#### Text provided:

Forced into a marriage of convenience to save her family's estate, blue-blooded Southern belle Diana, coming of age just after World War I, sacrifices everything, including love, to become the wife of a man she cannot abide, until fate intervenes.
...the literary lovechild of William Faulkner and Dominick Dunne ... Reveling in the secrets, mores and society of 20th-century genteel Southern life, The Dying of the Light is a romance, a melodrama and a cautionary tale told with the grandeur and sweep of an epic Hollywood classic.
There will be domestic violence, death on horseback, repressed homosexuality, expressed homosexuality, dreadful poverty, adultery, theft, envy and, above all, enough details about interior decoration to make an Architectural Digest editor scream in ecstasy ... Everyone loves a good soap opera. But watching Goolrick’s real talent and compassion peep through the floorlength drapes of overwriting feels like seeing Dr. Oz behind his curtain ... The theatricality of the truth is more than enough without the added melodrama.
Goolrick’s writing is always lyrical, and even simple lines like 'They tried so hard it broke their hearts,' or 'Love, for him, was archeological, a dig for a treasure he would never find,' are bitterly poetic. Yet stripped to its core, the story is soapy, over-the-top, and plunging toward an inevitable finale. A lurid and ultimately tragic tale revolving around a woman willing to burn her life to the ground.

#### Task brief:
Could you copy, word for word, the part of the text on The Dying of the Light that opens with "Forced into a" and closes with "until fate intervenes."?

#### Excerpted data:
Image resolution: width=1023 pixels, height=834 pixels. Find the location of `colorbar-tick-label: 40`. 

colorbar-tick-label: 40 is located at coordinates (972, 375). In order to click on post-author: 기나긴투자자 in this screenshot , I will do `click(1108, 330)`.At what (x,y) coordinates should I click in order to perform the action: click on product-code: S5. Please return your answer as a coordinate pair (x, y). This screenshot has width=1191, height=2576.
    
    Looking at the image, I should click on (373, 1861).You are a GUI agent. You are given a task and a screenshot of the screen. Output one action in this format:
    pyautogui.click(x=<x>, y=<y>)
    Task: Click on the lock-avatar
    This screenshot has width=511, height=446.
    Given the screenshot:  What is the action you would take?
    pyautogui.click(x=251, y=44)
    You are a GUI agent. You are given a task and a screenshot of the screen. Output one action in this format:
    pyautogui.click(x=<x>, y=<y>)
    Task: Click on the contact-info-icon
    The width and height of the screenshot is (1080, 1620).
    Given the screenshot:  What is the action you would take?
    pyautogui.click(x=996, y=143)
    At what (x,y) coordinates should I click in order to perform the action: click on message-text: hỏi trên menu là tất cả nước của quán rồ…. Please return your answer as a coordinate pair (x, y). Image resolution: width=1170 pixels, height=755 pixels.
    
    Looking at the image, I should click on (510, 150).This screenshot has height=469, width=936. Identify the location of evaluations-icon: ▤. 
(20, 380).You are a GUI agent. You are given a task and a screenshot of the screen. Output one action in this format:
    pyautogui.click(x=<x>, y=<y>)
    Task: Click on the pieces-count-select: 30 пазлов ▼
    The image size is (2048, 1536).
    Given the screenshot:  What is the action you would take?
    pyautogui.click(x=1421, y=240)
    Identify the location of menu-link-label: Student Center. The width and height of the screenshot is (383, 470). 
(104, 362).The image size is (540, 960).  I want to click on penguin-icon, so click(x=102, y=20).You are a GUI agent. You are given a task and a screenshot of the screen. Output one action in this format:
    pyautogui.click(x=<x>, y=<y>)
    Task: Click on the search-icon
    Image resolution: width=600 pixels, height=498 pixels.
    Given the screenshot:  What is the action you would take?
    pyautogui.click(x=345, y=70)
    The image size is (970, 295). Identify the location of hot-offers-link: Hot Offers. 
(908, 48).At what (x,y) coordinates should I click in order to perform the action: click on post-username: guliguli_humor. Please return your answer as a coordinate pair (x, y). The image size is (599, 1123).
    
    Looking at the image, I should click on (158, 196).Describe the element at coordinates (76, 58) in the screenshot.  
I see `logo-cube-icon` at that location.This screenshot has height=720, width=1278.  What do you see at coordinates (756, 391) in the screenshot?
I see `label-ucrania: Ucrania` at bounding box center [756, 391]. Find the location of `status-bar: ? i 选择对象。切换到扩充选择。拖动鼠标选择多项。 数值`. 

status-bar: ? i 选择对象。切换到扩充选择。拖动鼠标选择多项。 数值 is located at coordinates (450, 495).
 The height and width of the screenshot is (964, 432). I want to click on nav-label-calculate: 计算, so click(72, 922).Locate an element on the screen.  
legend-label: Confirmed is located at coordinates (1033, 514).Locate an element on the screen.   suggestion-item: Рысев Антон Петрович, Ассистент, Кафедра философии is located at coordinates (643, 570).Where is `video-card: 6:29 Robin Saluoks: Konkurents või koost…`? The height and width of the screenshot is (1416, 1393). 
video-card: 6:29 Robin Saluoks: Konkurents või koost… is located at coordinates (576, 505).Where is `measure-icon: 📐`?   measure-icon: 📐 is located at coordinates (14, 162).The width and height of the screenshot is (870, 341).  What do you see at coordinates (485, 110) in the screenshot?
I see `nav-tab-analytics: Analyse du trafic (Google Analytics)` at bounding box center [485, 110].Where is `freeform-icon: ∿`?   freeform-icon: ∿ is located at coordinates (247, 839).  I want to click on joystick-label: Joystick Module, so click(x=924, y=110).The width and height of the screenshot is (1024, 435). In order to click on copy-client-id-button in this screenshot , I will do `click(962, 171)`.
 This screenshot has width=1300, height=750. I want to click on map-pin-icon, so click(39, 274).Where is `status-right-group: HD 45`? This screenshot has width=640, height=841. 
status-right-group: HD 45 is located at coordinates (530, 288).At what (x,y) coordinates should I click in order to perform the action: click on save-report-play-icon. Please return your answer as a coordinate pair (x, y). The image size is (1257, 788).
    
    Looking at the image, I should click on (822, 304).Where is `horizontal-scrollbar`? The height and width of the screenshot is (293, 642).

#### Exercise response:
Forced into a marriage of convenience to save her family's estate, blue-blooded Southern belle Diana, coming of age just after World War I, sacrifices everything, including love, to become the wife of a man she cannot abide, until fate intervenes.